Wednesday, January 30, 2008

"Ingenuity is a resource and humans are an asset"

The Junkman makes a point:

George… family unit-sized hunter gather bands have to range over areas of hundreds to hundreds of thousands of acres to forage for their basic needs. Industrialized man manages enormously higher productivity (technology basically means doing heaps more with significantly less) and this is why hunger has not increased despite human population increasing from under 2.5 to over 6 billion people on the planet — all without increasing the net area under cropping — since WWII. Unlike our agrarian past, net economy is not tightly coupled to resource demand and the bulk of GDP has nothing to do with grain harvested or herds managed.

If we were still reliant on say, sperm whale oil to light our lamps, then resource depletion would be a problem but this is not how humanity, technology and development work.

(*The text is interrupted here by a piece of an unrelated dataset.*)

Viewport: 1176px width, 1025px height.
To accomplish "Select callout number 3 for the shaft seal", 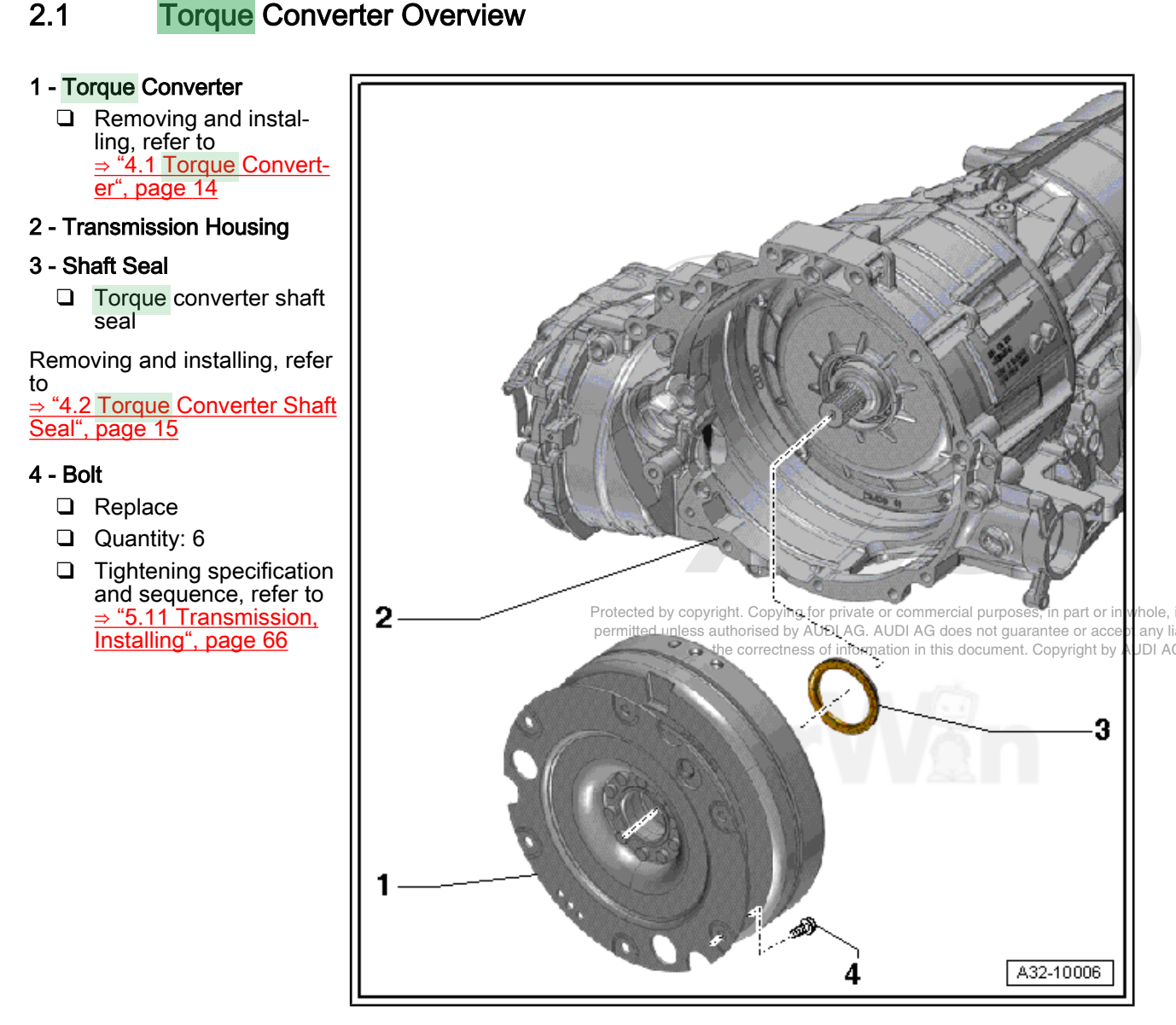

Biotechnology (despite George being agin it) is just one technique that will be utilized to increase our resource availability and it is not obvious that we will need to increase land area devoted to agriculture prior to the inevitable end of human population growth.

George… ingenuity is a resource and humans are an asset — your misanthropic nit-wittery notwithstanding.

A reaction to George Monbiot's Population growth is a threat. But it pales against the greed of the rich, January 29, 2008 in The Guardian.